Exercise goal -
Each entry needs to be duplicated exactly.

___ Data to use

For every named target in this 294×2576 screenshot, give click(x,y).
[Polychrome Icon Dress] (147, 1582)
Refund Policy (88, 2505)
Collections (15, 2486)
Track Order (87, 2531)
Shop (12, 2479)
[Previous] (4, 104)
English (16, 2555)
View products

______

Solution to this problem -
For every named target in this 294×2576 screenshot, give click(x,y).
[Polychrome Icon Dress] (147, 1582)
Refund Policy (88, 2505)
Collections (15, 2486)
Track Order (87, 2531)
Shop (12, 2479)
[Previous] (4, 104)
English (16, 2555)
View products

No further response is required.